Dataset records
>> Start

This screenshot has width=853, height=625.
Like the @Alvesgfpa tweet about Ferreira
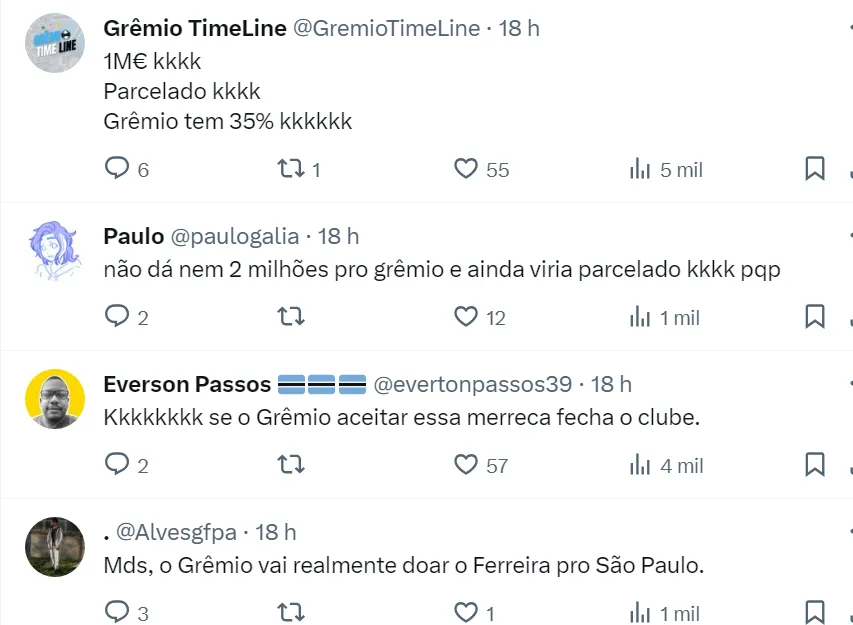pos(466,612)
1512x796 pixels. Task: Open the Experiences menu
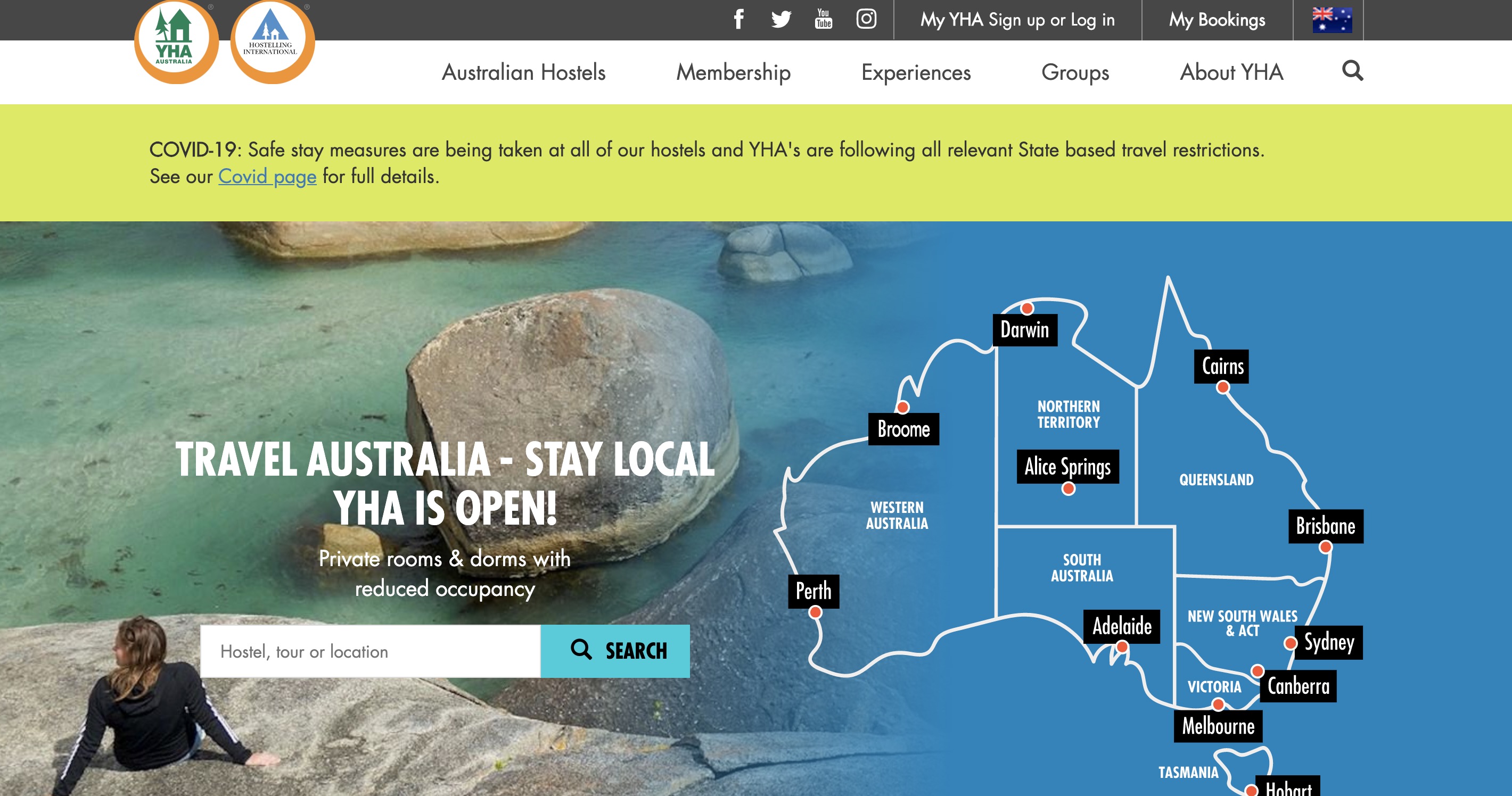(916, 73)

>> End
>> Start

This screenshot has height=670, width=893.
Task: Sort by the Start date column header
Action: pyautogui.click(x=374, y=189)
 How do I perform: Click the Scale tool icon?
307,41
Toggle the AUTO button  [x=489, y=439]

>> End
>> Start

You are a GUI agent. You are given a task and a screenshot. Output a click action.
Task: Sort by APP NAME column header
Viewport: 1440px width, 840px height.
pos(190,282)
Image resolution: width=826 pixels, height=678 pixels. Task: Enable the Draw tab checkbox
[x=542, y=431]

>> End

#### The task
Update everything from the line containing "How do I perform: Click the Scale tool icon?" down to the line containing "Toggle the AUTO", changing "Scale tool" to "Rotate tool" and leaving the rest as it is.

#### Answer in full
 How do I perform: Click the Rotate tool icon?
307,41
Toggle the AUTO button  [x=489, y=439]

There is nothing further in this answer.